Problems to work on:
1 > According to the author profile, how many six-line stanzas make up Britannia's Glory - A Maritime Story?
2 > Repeat the author profile word for word from "Having got part" to "six line stanzas.".

Provided text:
────────

Her two daughters - Vicky and Stephanie - are both Sheffield born, as are her four young grandchildren, Ella (15), Freddie (13), Matilda (9) and Amelie (7).

Maggie began writing in the seventies, storing all her early manuscripts in a garden shed, where they were eaten by mice. A surviving verse about the death of a pet goldfish was turned into a stage act (performed with younger daughter Stephanie playing the eponymous Nigel) which, in 2010, reached the live audition stage of “Britain’s Got Talent” to universal derision. The act’s name - “The Dead Fish Poets' Society” - has since been adopted as the name of the publisher for Baa Baa Pink Sheep.

She is sometimes requested to write speeches (for weddings, charities etc) in verse, which is a good way of making even the most uninspiring material humorous. Arising from one such commission is a future project to determine exactly where the British north/south dividing line for pronunciation lies. The client pointed out that the words “laugh” and “half” don’t rhyme. Do they? Don’t they? It all depends on where you learnt to speak English.

Since childhood, Maggie has been a keen supporter of Crewe Alexandra Football Club - an enthusiasm shared by her architect husband Stephen. For several seasons, she wrote to Dario Gradi (then the club’s manager) with a critique in verse of almost every game, and was asked by BBC Radio Stoke to pen and read a poem about the opening of the new main stand in 2000. The couple, who are learning the language and love all things Spanish, (except the food), are also aficionados of Atlético de Madrid.

Other hobbies include DIY/property renovation, music (song writing and playing piano), water colour painting, designing knitwear, and gardening (spindly sweet corn that keels over is a speciality). Maggie has recently embarked on a new career as a Women's Institute speaker. 

Childcare features regularly on her weekly agenda. Having recently had dental implants and swum with dolphins (or, rather, stood in water dodging the attentions of one over-friendly dolphin called Brenda), her remaining bucket list ambitions are to learn to tap dance and to play the violin (not necessarily with a view to doing both at the same time).

Having got part way through a history of Great Britain (in rhyme), only to discover it had already been done, she braved her fear of drowning and turned her attentions elsewhere. The result, published in 2019, was Britannia's Glory - A Maritime Story. This is a very long epic verse, telling the enduringly fascinating tale of Great Britain's seafaring history. It comprises 1,741 six line stanzas.

A novel, entitled James the Third, was published on February 6th 2022 to coincide with the Queen's Platinum Jubilee. What if the Queen Mother had given birth to a baby prince in the later years of King George's reign? A sequel - Janet and John - has just been completed.

Other current writing projects include Eliminate (the tale of a knock-out quiz series) and The Wish Gift, (in which chick-lit meets HG Wells). The latter requires further editing. A history book, entitled Spare Apparent, is also well advanced.

────────

Raw data:
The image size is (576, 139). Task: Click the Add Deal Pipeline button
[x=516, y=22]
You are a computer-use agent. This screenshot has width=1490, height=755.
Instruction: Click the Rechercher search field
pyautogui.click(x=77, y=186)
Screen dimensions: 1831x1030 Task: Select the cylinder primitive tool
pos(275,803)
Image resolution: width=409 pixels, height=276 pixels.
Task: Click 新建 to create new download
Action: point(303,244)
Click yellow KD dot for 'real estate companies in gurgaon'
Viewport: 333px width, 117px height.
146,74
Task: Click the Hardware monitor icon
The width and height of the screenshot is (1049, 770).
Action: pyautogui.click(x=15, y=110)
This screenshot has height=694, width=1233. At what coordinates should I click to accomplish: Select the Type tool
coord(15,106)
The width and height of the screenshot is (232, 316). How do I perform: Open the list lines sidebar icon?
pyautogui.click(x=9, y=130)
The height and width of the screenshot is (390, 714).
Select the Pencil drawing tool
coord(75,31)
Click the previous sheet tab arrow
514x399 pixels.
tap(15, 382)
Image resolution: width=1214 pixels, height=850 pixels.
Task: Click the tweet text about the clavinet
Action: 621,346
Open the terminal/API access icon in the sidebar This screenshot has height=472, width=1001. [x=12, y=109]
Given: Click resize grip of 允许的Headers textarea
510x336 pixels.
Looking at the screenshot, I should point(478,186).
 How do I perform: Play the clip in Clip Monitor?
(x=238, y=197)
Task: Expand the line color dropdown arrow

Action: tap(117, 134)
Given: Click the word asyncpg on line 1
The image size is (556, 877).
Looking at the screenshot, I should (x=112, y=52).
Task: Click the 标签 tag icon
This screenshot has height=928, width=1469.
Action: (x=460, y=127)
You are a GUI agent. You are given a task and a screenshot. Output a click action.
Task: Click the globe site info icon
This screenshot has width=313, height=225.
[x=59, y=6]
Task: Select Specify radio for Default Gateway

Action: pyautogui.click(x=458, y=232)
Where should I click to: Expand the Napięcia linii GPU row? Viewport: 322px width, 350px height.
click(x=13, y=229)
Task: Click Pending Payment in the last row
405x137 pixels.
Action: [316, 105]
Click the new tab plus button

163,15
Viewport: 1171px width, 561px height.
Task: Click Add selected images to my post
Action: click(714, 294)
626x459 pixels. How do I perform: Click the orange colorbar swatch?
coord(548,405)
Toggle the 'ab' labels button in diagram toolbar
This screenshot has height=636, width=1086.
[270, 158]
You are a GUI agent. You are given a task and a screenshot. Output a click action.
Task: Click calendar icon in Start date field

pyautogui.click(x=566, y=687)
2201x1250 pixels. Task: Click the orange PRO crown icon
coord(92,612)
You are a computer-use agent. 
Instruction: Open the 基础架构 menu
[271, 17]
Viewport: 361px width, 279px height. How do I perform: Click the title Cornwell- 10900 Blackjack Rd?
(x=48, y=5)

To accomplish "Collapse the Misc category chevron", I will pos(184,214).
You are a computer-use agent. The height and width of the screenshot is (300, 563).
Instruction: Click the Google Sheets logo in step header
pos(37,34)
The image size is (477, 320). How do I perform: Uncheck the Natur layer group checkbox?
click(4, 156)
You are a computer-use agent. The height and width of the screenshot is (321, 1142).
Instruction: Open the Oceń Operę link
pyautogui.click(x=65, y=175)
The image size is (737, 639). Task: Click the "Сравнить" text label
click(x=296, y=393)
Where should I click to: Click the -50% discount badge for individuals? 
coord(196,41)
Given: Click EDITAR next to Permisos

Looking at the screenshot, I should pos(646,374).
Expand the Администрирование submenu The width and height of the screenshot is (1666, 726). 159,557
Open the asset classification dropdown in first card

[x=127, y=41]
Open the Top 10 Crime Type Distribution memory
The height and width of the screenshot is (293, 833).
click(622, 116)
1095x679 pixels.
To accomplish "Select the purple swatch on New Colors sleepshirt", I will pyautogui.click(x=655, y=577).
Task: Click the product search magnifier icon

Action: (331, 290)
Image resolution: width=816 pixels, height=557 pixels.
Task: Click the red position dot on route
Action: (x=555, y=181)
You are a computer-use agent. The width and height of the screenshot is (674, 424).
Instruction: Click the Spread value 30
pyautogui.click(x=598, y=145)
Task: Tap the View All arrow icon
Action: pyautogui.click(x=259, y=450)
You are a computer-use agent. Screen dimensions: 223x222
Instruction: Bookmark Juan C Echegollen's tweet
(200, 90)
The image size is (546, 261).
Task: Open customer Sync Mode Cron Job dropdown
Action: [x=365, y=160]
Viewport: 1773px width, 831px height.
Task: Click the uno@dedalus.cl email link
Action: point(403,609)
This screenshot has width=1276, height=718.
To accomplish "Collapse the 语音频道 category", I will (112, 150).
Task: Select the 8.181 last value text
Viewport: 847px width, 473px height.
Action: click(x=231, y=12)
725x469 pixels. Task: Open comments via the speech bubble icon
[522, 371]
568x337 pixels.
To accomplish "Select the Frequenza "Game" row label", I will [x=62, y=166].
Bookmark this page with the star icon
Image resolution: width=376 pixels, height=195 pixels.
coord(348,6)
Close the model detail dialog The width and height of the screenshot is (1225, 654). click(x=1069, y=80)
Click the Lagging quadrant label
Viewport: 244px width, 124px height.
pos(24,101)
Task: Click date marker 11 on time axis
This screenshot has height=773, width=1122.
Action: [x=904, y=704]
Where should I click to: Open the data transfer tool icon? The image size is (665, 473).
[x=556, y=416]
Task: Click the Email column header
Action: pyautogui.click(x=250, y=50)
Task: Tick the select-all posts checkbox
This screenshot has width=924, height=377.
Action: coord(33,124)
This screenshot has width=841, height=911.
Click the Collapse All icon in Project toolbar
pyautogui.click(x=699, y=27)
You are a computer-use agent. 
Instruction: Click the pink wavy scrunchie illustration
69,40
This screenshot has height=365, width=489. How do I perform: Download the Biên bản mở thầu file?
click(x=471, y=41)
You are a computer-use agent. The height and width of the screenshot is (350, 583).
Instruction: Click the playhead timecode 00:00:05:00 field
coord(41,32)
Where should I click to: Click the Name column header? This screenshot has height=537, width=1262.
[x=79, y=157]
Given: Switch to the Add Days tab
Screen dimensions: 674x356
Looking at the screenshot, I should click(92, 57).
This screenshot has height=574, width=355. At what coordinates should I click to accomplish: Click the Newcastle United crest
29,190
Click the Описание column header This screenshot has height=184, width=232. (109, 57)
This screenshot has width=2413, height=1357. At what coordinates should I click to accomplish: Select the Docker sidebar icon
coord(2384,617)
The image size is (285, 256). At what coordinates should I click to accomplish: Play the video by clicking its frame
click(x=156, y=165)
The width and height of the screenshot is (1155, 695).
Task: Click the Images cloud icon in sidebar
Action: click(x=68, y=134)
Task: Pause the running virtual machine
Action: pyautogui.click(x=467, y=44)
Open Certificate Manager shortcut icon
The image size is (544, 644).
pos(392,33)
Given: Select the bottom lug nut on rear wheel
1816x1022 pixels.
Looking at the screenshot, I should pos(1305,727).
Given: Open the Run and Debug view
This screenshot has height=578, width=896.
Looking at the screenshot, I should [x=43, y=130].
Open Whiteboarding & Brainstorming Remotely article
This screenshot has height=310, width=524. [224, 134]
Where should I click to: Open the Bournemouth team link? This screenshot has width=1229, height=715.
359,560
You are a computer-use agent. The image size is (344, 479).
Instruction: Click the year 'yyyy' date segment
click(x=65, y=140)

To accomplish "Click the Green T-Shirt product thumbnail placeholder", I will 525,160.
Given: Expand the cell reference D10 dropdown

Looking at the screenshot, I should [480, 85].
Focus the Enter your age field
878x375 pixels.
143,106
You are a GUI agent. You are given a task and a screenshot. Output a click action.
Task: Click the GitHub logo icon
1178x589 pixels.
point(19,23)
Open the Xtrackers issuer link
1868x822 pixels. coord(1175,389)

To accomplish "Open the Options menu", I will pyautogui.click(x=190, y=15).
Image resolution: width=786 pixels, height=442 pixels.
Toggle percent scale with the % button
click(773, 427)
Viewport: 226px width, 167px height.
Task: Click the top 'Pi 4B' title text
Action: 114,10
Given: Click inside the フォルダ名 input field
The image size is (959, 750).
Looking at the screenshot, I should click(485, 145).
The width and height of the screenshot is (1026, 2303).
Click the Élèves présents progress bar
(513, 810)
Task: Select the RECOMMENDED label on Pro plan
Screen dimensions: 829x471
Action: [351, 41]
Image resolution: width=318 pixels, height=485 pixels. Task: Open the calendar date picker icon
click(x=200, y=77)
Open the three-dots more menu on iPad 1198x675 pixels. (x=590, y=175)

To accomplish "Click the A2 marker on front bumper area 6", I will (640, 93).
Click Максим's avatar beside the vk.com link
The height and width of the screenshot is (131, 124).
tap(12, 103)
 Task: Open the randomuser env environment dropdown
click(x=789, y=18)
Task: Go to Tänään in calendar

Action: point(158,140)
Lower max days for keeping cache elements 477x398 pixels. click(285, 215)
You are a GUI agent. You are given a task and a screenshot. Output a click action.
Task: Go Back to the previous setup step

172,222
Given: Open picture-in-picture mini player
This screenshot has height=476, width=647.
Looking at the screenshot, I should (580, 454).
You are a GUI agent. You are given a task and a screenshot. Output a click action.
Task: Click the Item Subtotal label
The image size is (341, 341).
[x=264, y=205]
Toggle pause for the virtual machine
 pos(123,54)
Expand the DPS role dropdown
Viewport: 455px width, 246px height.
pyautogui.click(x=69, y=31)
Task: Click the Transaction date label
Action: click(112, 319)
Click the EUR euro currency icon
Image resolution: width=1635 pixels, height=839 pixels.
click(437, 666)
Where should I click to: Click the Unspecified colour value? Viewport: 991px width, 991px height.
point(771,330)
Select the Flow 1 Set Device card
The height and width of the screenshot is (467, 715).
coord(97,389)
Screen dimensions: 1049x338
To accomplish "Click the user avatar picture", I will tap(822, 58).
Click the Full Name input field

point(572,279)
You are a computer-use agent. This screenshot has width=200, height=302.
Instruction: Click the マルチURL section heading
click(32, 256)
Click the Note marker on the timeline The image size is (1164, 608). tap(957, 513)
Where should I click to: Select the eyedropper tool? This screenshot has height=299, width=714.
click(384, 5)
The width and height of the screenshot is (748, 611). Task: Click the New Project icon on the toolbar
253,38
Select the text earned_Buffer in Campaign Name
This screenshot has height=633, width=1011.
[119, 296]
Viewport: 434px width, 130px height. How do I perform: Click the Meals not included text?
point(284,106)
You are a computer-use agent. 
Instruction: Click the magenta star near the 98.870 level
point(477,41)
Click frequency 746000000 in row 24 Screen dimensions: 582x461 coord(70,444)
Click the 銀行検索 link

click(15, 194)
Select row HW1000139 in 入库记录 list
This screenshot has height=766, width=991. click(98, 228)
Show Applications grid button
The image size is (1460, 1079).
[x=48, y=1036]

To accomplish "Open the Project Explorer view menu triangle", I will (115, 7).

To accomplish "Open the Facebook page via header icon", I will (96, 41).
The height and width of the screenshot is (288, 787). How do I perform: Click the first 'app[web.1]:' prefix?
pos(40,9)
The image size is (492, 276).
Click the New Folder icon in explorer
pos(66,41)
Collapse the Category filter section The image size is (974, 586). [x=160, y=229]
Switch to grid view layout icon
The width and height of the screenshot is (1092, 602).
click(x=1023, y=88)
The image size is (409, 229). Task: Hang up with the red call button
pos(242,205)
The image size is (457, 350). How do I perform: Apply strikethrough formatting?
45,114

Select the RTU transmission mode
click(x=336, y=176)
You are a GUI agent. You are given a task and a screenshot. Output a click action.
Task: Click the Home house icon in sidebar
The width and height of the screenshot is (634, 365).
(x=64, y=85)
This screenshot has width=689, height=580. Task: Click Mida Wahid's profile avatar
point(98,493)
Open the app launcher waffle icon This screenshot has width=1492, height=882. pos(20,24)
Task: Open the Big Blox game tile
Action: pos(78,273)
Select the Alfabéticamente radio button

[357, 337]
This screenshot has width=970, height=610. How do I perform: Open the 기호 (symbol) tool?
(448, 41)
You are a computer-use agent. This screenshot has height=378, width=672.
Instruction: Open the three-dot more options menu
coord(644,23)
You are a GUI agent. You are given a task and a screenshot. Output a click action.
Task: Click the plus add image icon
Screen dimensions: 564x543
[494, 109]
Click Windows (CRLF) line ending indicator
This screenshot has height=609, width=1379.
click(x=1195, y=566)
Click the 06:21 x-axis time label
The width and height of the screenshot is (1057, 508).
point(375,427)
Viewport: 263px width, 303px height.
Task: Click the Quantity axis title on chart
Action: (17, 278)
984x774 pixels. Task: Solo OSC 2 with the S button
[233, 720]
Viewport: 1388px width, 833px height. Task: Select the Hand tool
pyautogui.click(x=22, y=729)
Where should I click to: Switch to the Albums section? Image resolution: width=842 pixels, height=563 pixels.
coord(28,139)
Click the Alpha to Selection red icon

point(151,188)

────────

Task answers:
1 > 1,741

2 >
Having got part way through a history of Great Britain (in rhyme), only to discover it had already been done, she braved her fear of drowning and turned her attentions elsewhere. The result, published in 2019, was Britannia's Glory - A Maritime Story. This is a very long epic verse, telling the enduringly fascinating tale of Great Britain's seafaring history. It comprises 1,741 six line stanzas.